Given records ->
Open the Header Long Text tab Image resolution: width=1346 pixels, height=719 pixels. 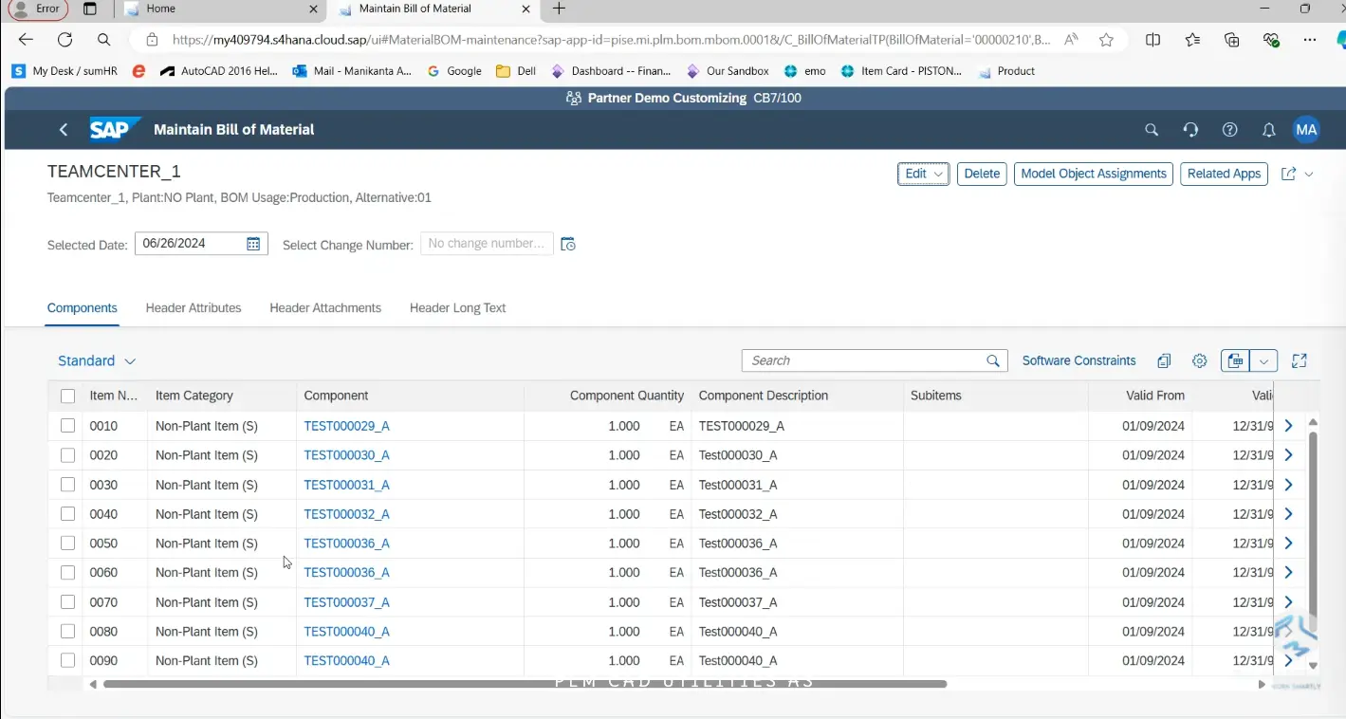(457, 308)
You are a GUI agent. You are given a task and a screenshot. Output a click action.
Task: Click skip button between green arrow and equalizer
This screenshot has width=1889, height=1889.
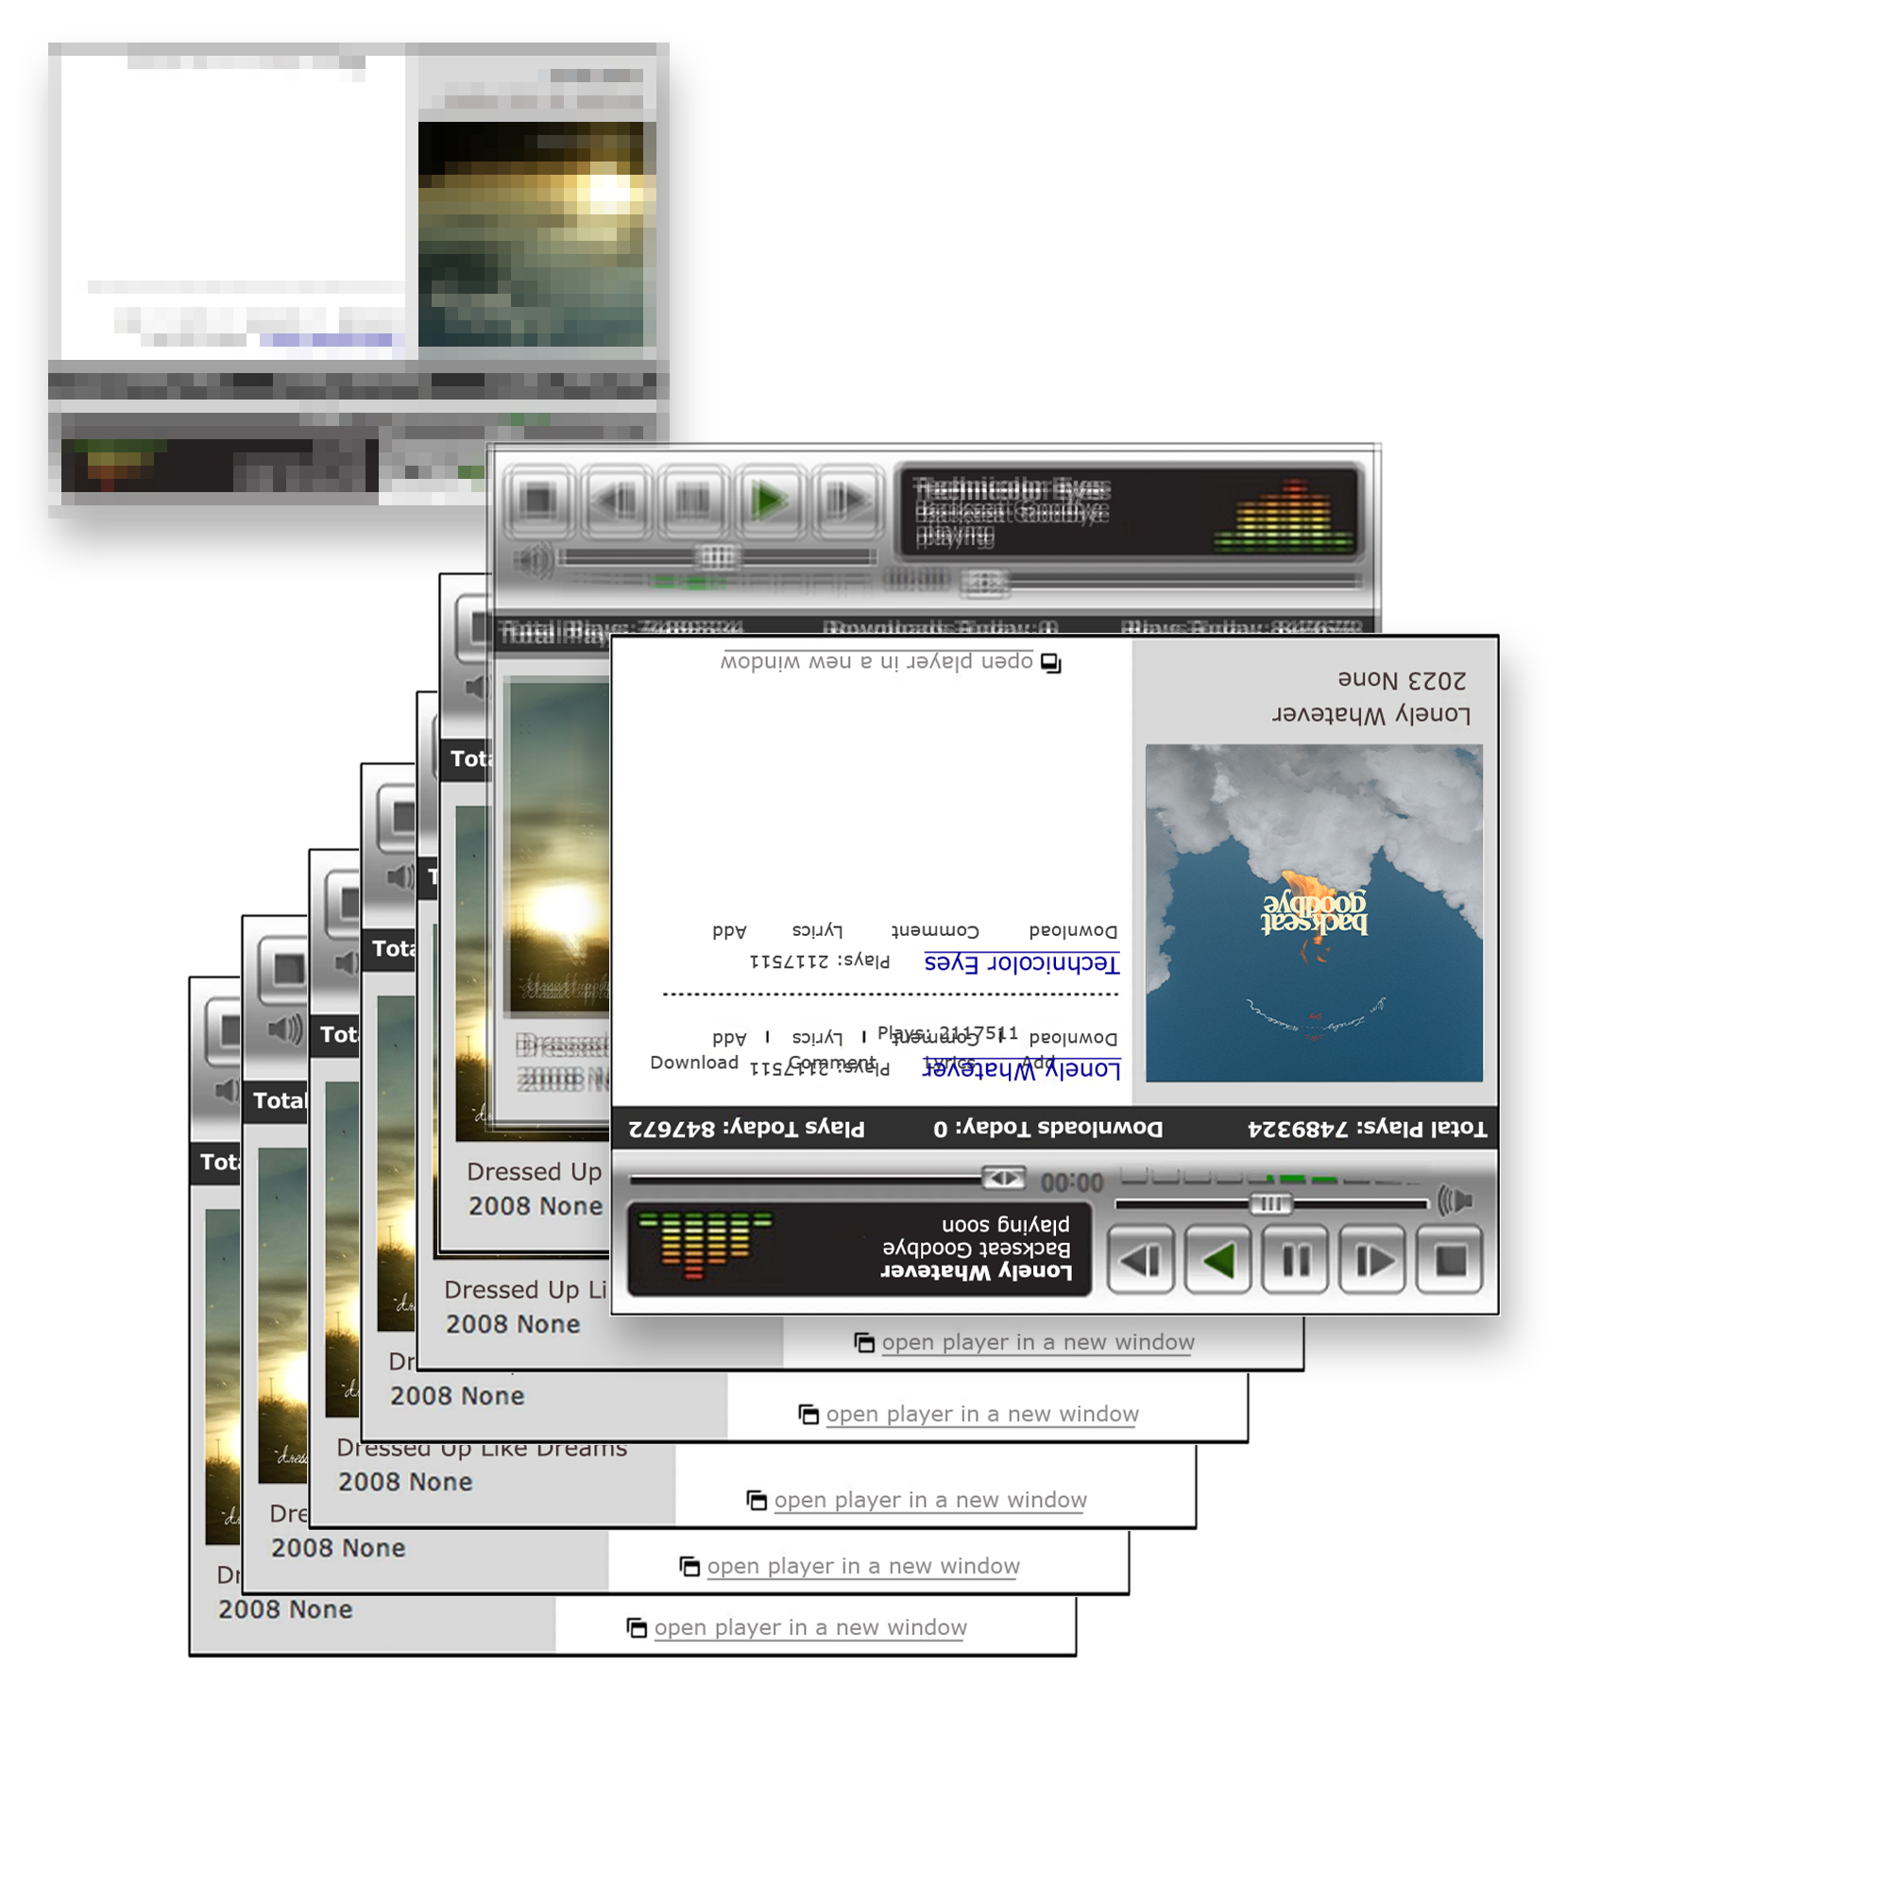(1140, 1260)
--
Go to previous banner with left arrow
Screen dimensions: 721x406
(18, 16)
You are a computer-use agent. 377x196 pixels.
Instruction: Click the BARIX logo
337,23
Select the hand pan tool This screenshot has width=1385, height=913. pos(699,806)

Given instruction -> Print the lines between the line containing "You are a GUI" and the line containing "(1140, 1260)", inclusive, with the pictures left out.

Solution for this task ->
You are a GUI agent. You are given a task and a screenshot. Output a click action.
Task: Click skip button between green arrow and equalizer
This screenshot has width=1889, height=1889.
(1140, 1260)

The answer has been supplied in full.